Again a crowded field of prior art patents disclose numerous variations of integral lift tabs or other pull openers that are attached to the outer surface of the seal and allow for the removal of a seal from a container rim such as shown in U.S. Patents: U.S. Pat. No. 6,461,714 to Giles; U.S. Pat. No. 6,179,147 to Mogard et. al.; U.S. Pat. No. 6,082,568 to Flanagan; U.S. Pat. No. 5,887,747 to Burklin et. al.; U.S. Pat. No. 5,702,015 to Giles; U.S. Pat. No. 5,560,989 to Han; U.S. Pat. No. 5,514,442 to Galda; U.S. Pat. No. 5,433,992 to Galda; U.S. Pat. No. 5,265,745 to Pereyra; U.S. Pat. No. 5,004,111 to McCarthy; U.S. Pat. No. 4,961,986 to Galda et. al.; U.S. Pat. No. 4,960,216 to Giles; U.S. Pat. No. 4,934,544 to Han; U.S. Pat. No. 4,863,047 to Crow; U.S. Pat. No. 4,819,819 to Robertson, Jr.; U.S. Pat. No. 4,815,618 to Gach; and U.S. Pat. No. 4,739,892 to Tudek; U.S. Pat. No. 4,126,245 to Baroody.

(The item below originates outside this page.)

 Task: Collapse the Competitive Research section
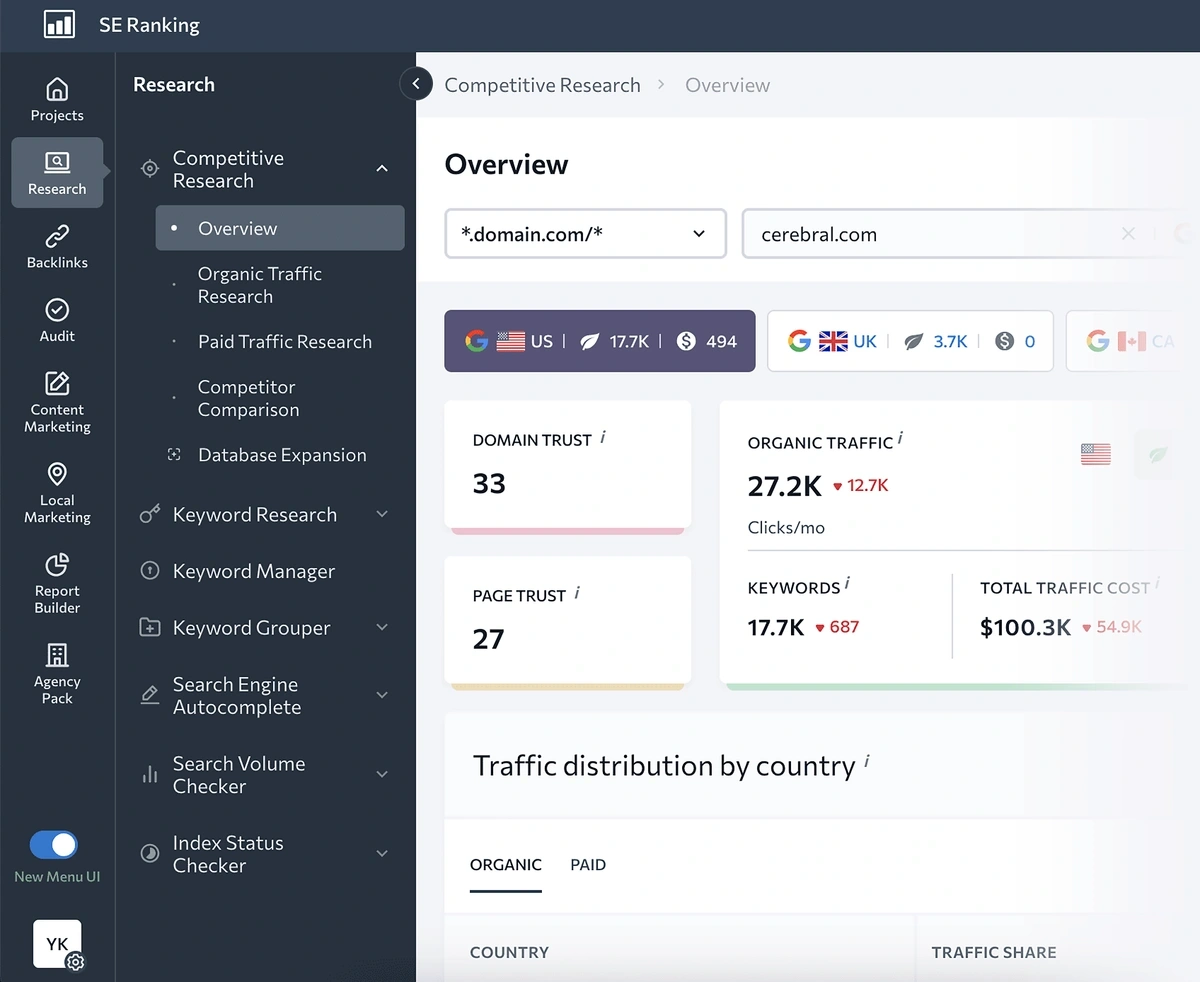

Although this second group of prior art seal designs incorporate various pull openers that overcome many of the disadvantages associated with prior art seals that use peripheral pull tabs, one drawback is that they generally require an increase in the number of manufacturing steps and a not insignificant increase in the amount of additional materials necessary to fabricate the opener, which can add substantially to the cost of the seal.
In addition to the various drawbacks associated with the many variations of the prior art pull open and non pull open induction seals, and summarized herein, an additional drawback of a more serious nature exists with pull open seals in general when the seal is to serve in a tamper evident capacity.
As stated, the installation of an induction seal is based upon heating the metal foil layer to a temperature sufficient to melt the adhesive layer, which after cooling, bonds the seal to the container rim. However, the drawback of using a hot melt type adhesive is that it also allows the installed seal to be easily removed from the container rim intact by simply reapplying sufficient heat to the seal. Additionally, with many prior art pull open type induction seals it is not even necessary to reapply heat to remove the seal intact since the integral opener often leaves the seal in an undamaged state after its removal from the container rim. In either case the intact seal can then be reinstalled on the same container by either reapplying sufficient heat or by applying a compatible adhesive to the seal.
A container seal that can be removed and then replaced in this manner allows a malicious person intending to do harm to another, to adulterate the contents of the container without leaving any evidence of such adulteration. If the seal is required to serve in a tamper evident capacity by leaving a telltale sign that it has been removed, as would be the case with ingestible or personal care products, the relative ease with which this safety feature can be circumvented could have serious consequences for the consumer and the packager of the product. Consequently, a need still exists for an pull open tamper evident seal that overcomes the aforementioned deficiencies and drawbacks inherent in prior art pull open and non pull open induction seals.
It is in this context that the tamper evident pull open seal of my present invention assumes significance.